Tuesday, March 4, 2008

Redshirting: Article X

We have a lot more articles that I have never entered, and we even did a second literature search about a month ago. So, I'll pick up where I left off...

Article: The Effects of Nonpromotion on Elementary and Junior High School Pupils: A Mega-Analysis by C. Thomas Holmes & Kenneth M Matthews, University of Georgia, 1983. (The entire text is available free at the link.) (Paper presented to the Annual Meeting of the American Educational Research Association in Montreal Canada, April 1983.)

This one pulls together 44 studies to combine the data into one whole.

Abstract:

Because studies have variously analyzed the effects of nonpromotion on elementary and junior high school students--with some studies selecting control groups from within the same school and others without, some from age-peers and others from grade-peers--this meta-analysis mathematically integrates the research findings to coordinate their results. Using 44 studies that met the topic criteria, the authors measured the "effect sizes" in grand means.

When each effect size was treated equally, the grand mean effect size was -.37, indicating that promoted children scored 0.37 standard deviation units higher than retained children on the outcome measures. When effect sizes within each study were averaged, the grand mean was -.34. In studies in which promoted and nonpromoted students had been compared, the grand mean was -.38. It is noted that the high degree of consistency lends credibility to the validity of the findings. In addition to the grand means, the effect sizes were calculated on some dependent variable measures, including academic achievement, personal adjustment, attitude, behavior, and attendance.

The cumulative research shows that the potential for negative effects consistently outweighs positive outcomes. The analysis concludes with an extensive list of references.


Here's the article on academic achievement...which in my opinion is what school is supposed to be about!

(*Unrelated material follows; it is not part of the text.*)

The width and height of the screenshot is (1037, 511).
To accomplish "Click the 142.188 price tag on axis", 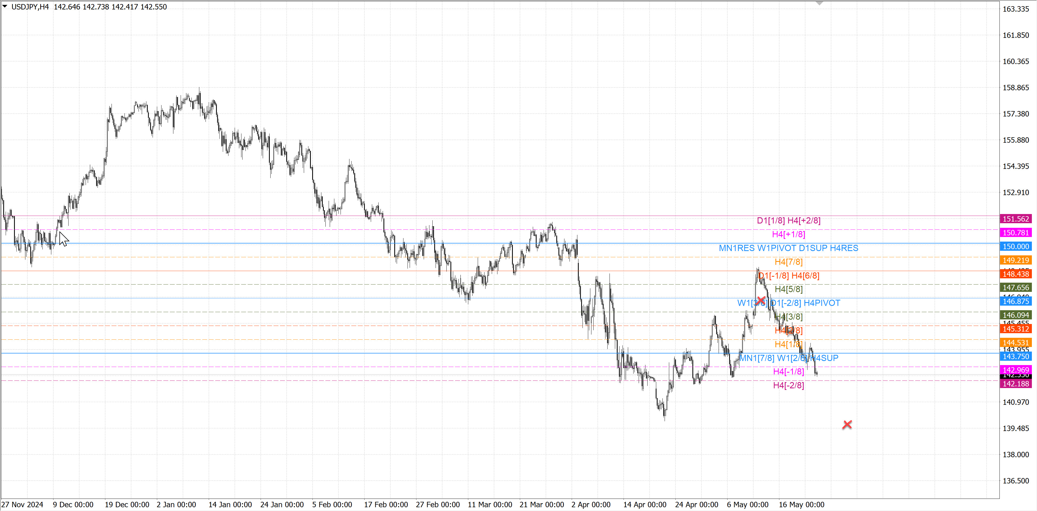I will (x=1015, y=384).
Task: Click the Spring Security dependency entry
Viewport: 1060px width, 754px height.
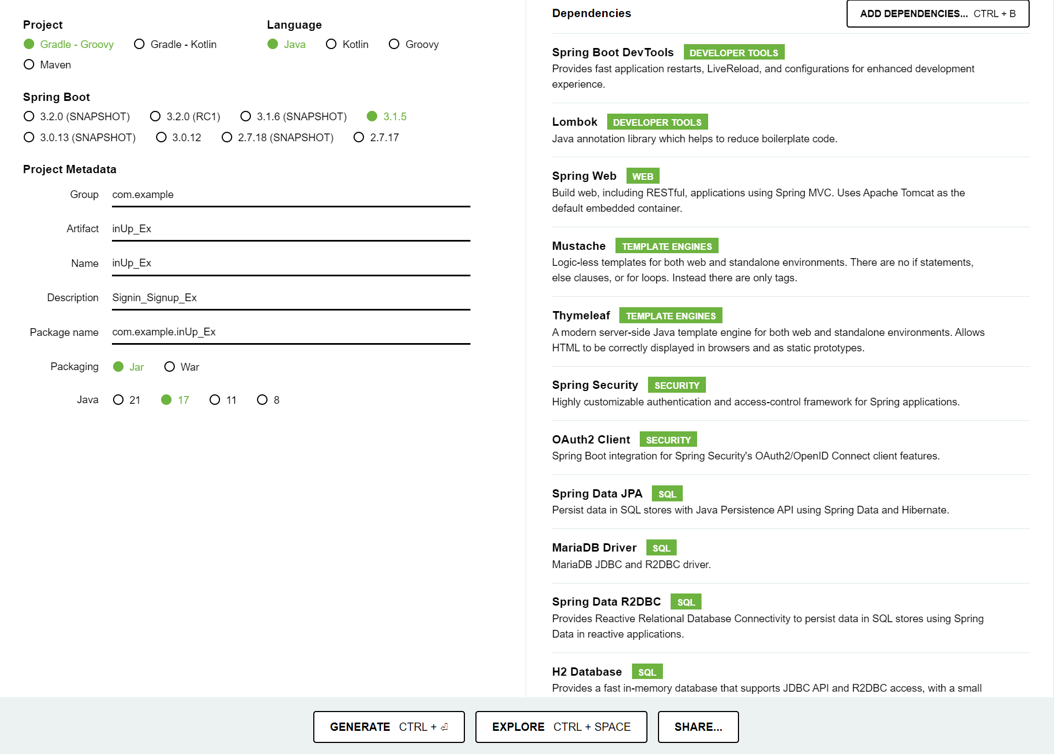Action: (x=595, y=385)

The effect of nonpromotion on the academic achievement of pupils was measured in 31 of the 44 studies. From those studies, 367 effect sizes were calculated. When the mean of these 367 ESs was calculated, a value of -.44 was obtained indicating the promoted group, on the average, had achieved .44 standard deviation units higher than the retained group. Each of the sub-areas produced negative effect size values, indicating that non-promotion had a negative effect on pupils:

Language arts: -.40
Reading: -.48
Mathematics: -.33
Work-study skills: -.41
Social studies: -.35
Grade point average: -.58


I love studies that sum it up so nicely. Most of these studied have a line or two which completely echoes what we have been trying to get through to the kids' school. This one is particularly sweet:

Those who continue to retain pupils at grade level do so in spite of cumulative research evidence showing the potential for negative effects consistently outweighs positive outcomes. Since this cumulating research evidence consistently points to possibilities for negative effects to be produced by nonpromotion, the burden of proof should fall on the proponents of retention plans to show there is compelling logic indicating success of their plans, when so many other plans have failed.